THE PROBLEM: The answer must be a single number: how many lines below contain "Acupuncture".

LISTED RECORDS:
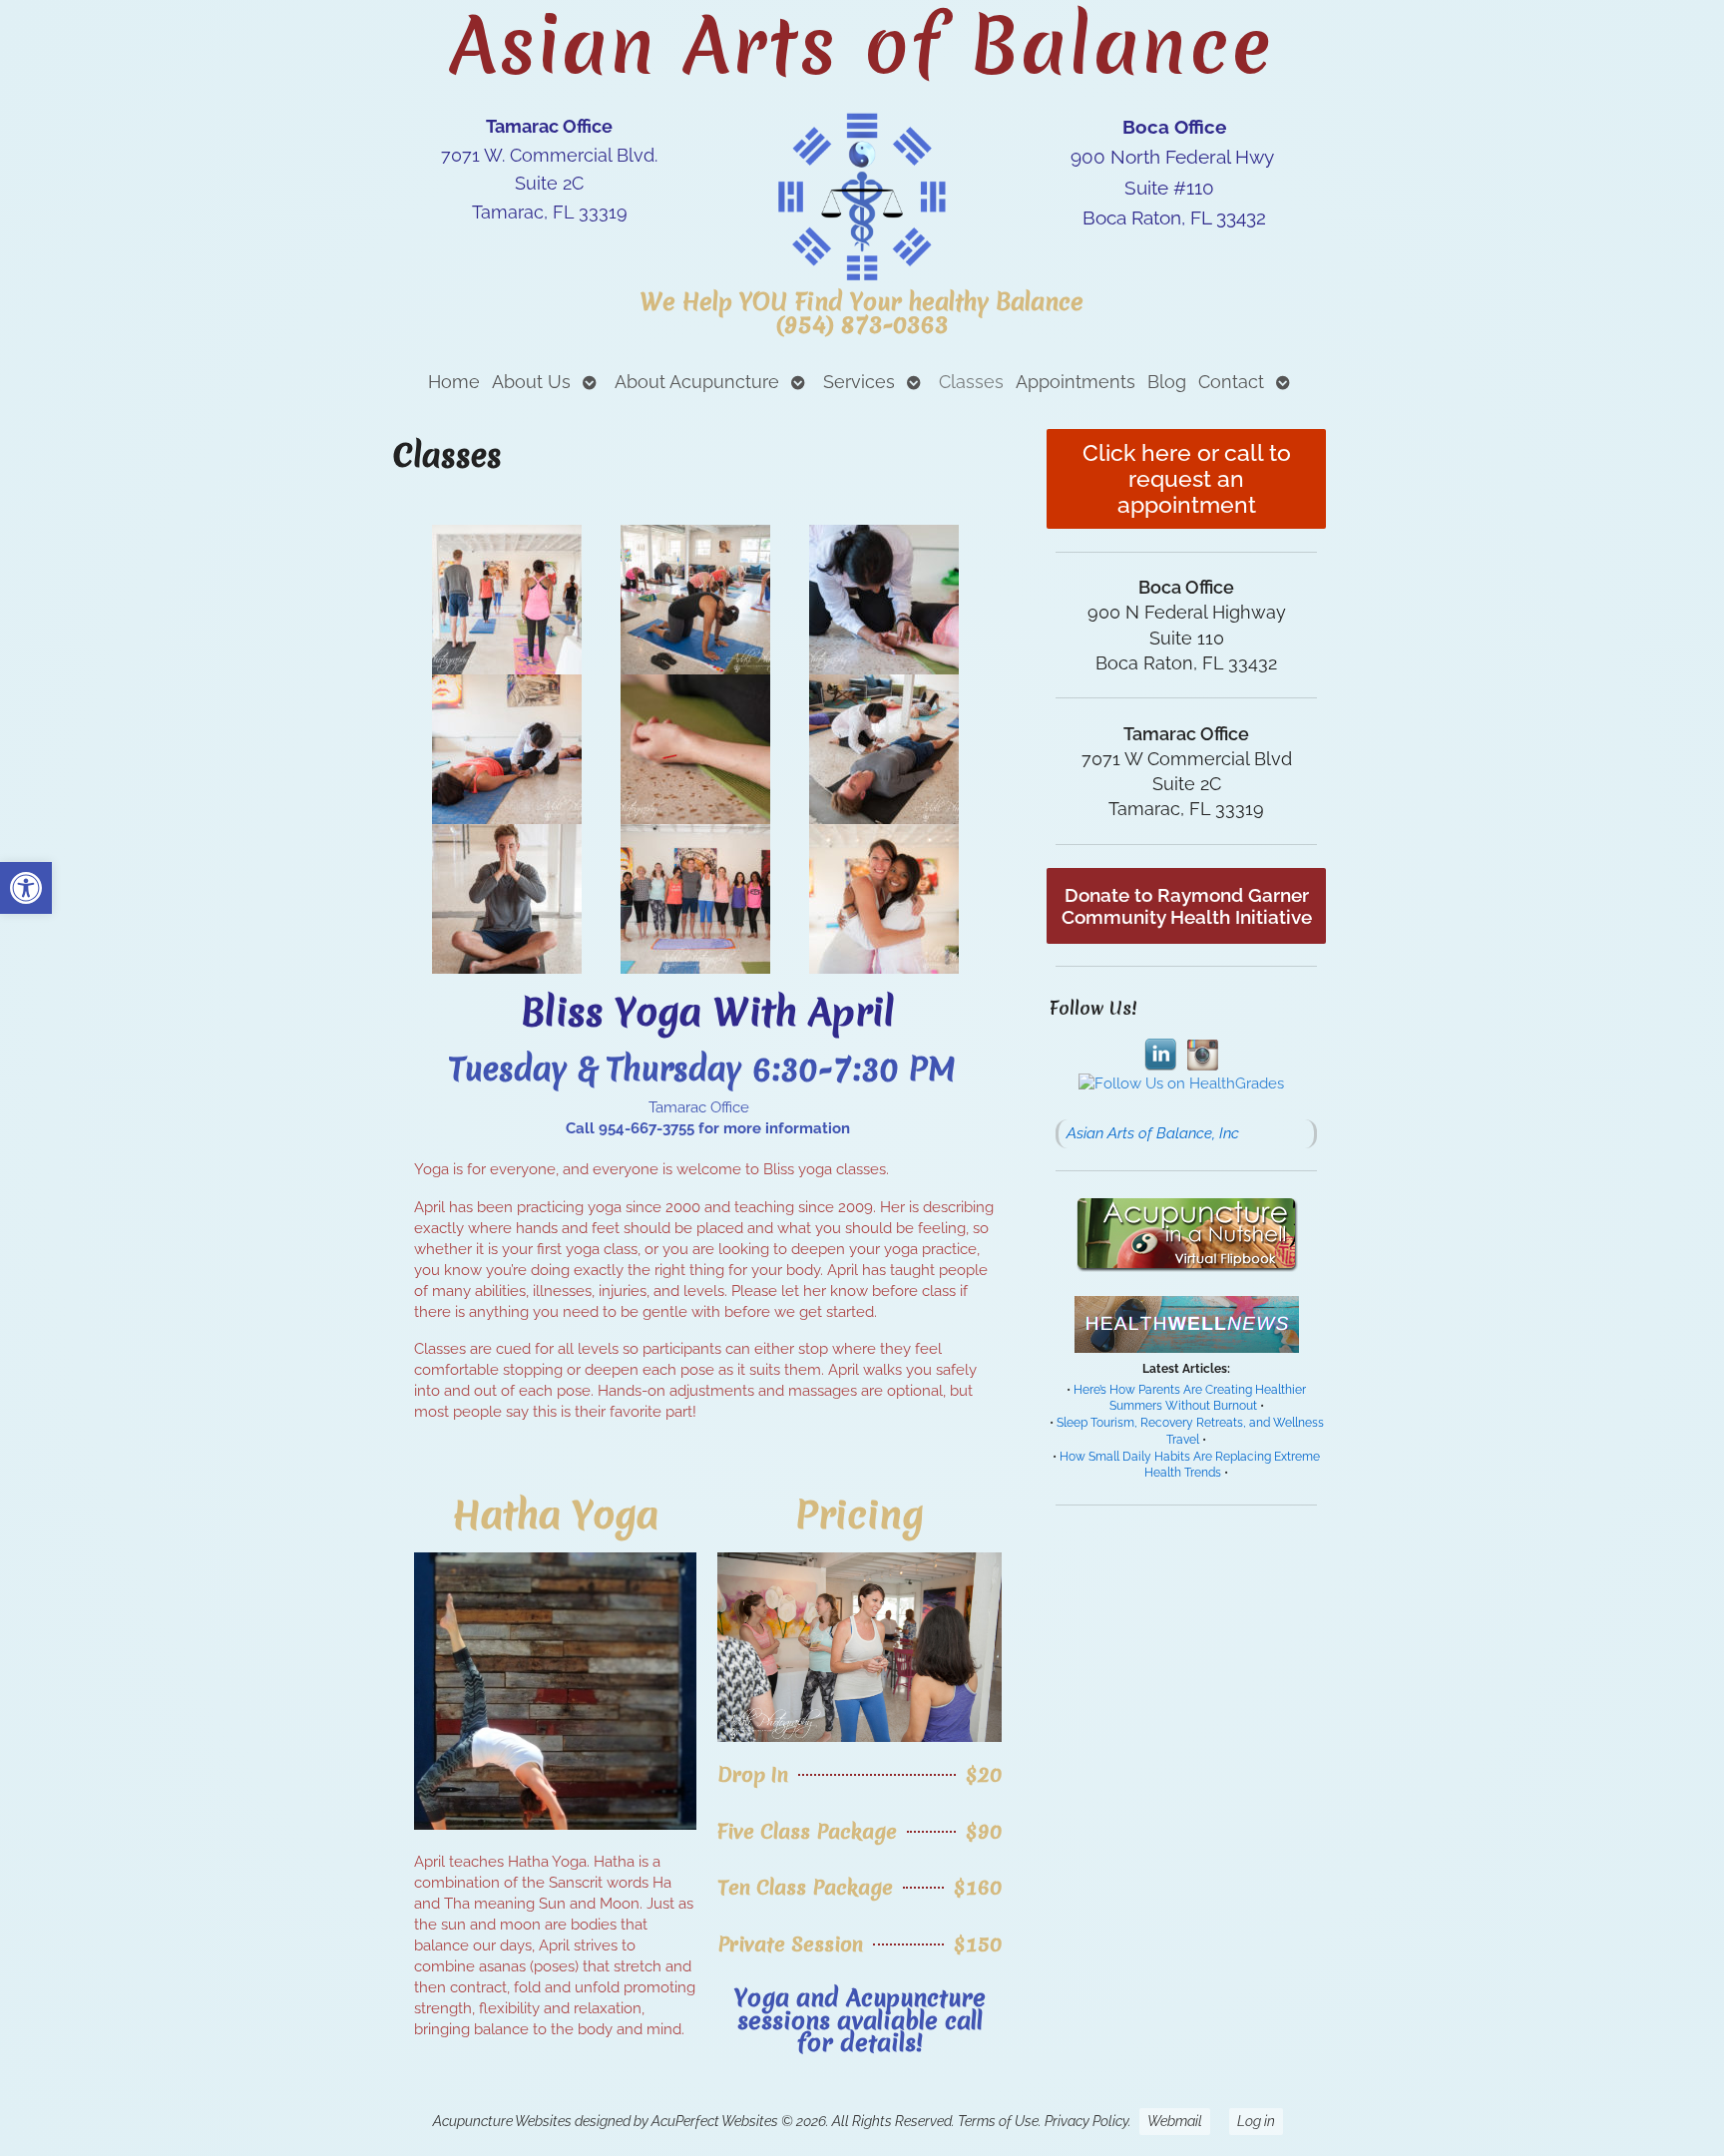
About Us (531, 381)
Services (859, 381)
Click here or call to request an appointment (1186, 479)
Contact (1231, 381)
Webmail (1174, 2121)
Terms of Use (998, 2121)
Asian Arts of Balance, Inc (1153, 1133)
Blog (1166, 381)
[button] (26, 888)
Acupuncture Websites (502, 2121)
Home (454, 381)
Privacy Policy (1086, 2121)
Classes (971, 381)
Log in (1256, 2121)
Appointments (1075, 381)
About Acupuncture (697, 381)
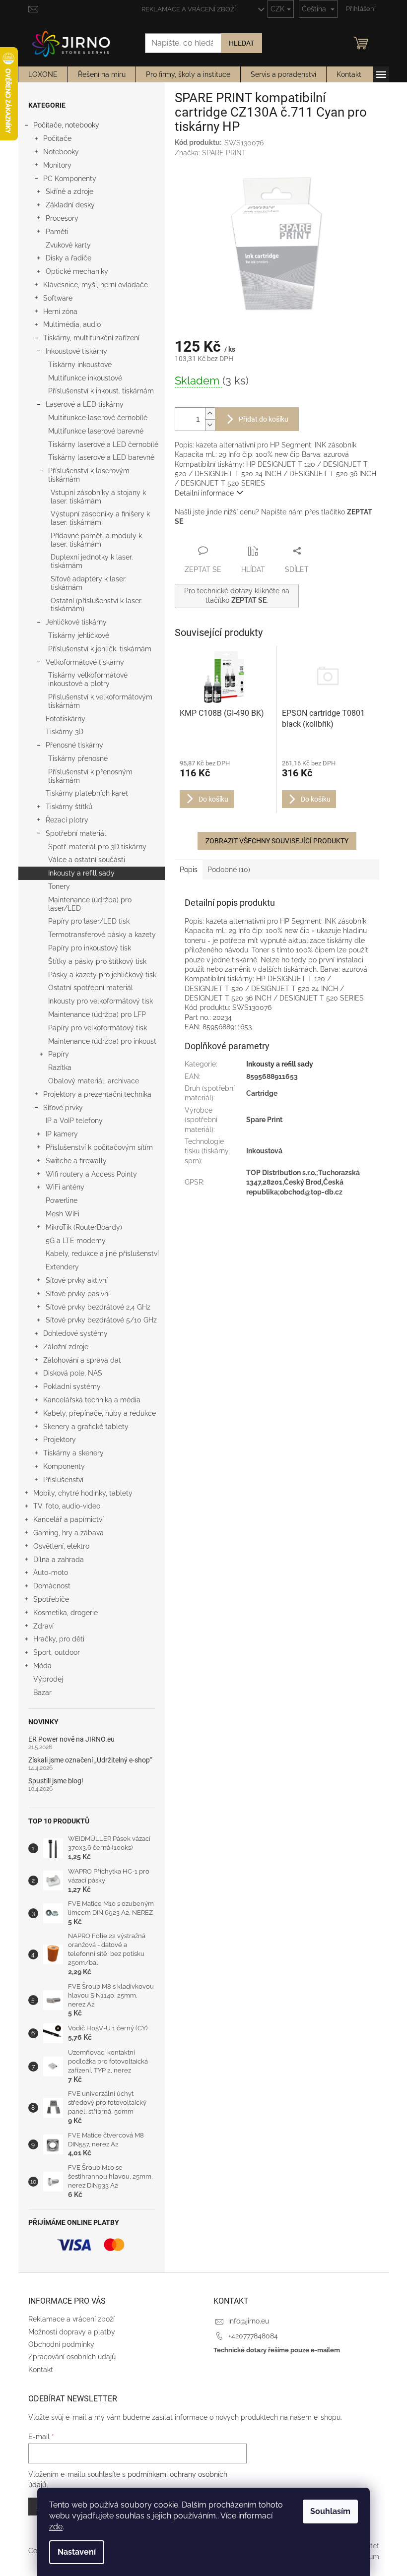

EXERCISE OUTPUT: 2